Posted by 许智敏 (Zhimin Xu)

Overview:

This week, I read a paper ‘Neural Adaptive Video Streaming with Pensieve’, which is published on 2017 ACM SIGCOMM by Hongzi Mao, Ravi Netravali, Mohammad Alizadeh.

First of all, state-of-the-art ABR algorithms suffer from a key limitation: they use fixed control rules based on simplified or inaccurate models of the deployment environment. As a result, existing schemes inevitably fail to achieve optimal performance across a broad set of network conditions and QoE objectives.

This paper presents Pensieve, a system that generates ABR algorithms using reinforcement learning (RL), which learns to make ABR decisions solely through observations of the resulting performance of past decisions.

The author using trace-driven and real world experiments spanning a wide variety of network conditions, QoE metrics, and video properties. In all considered scenarios, Pensieve outperforms the best state-of-the-art scheme, with improvements in average QoE of 12%–25%. Pensieve also generalizes well, outperforming existing schemes even on networks for which it was not explicitly trained.

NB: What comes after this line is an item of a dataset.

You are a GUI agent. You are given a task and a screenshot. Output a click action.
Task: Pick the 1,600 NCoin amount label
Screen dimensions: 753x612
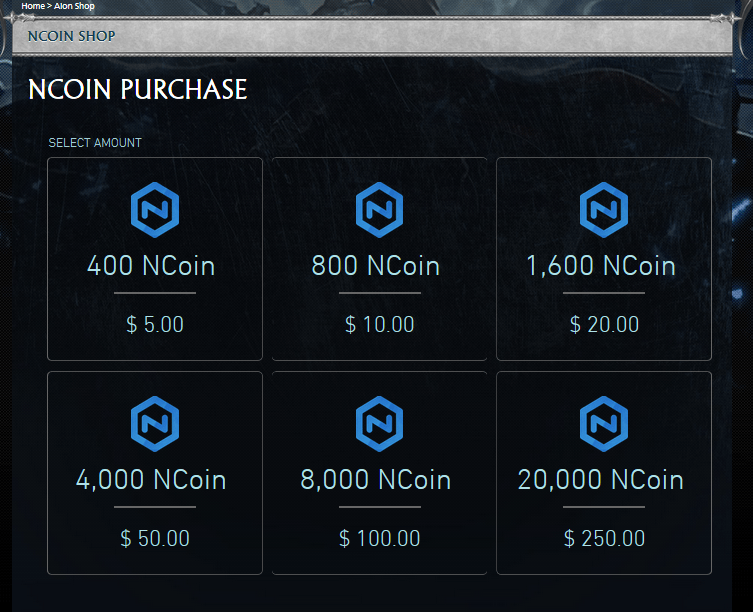pyautogui.click(x=601, y=266)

Author evaluate Pensieve using a full system implementation. Their implementation deploys Pensieve’s neural network model on an ABR server, which video clients query to get the bitrate to use for the next chunk; client requests include observations about throughput, buffer occupancy, and video properties. This design removes the burden of performing neural network computation on video clients, which may have limited computation power, e.g., TVs, mobile devices, etc.

Method:
Pensieve
Pensieve trains the neural network using A3C [30], a state-of-the-art actor-critic RL algorithm.
The goal of learning is to maximize the expected cumulative discounted reward.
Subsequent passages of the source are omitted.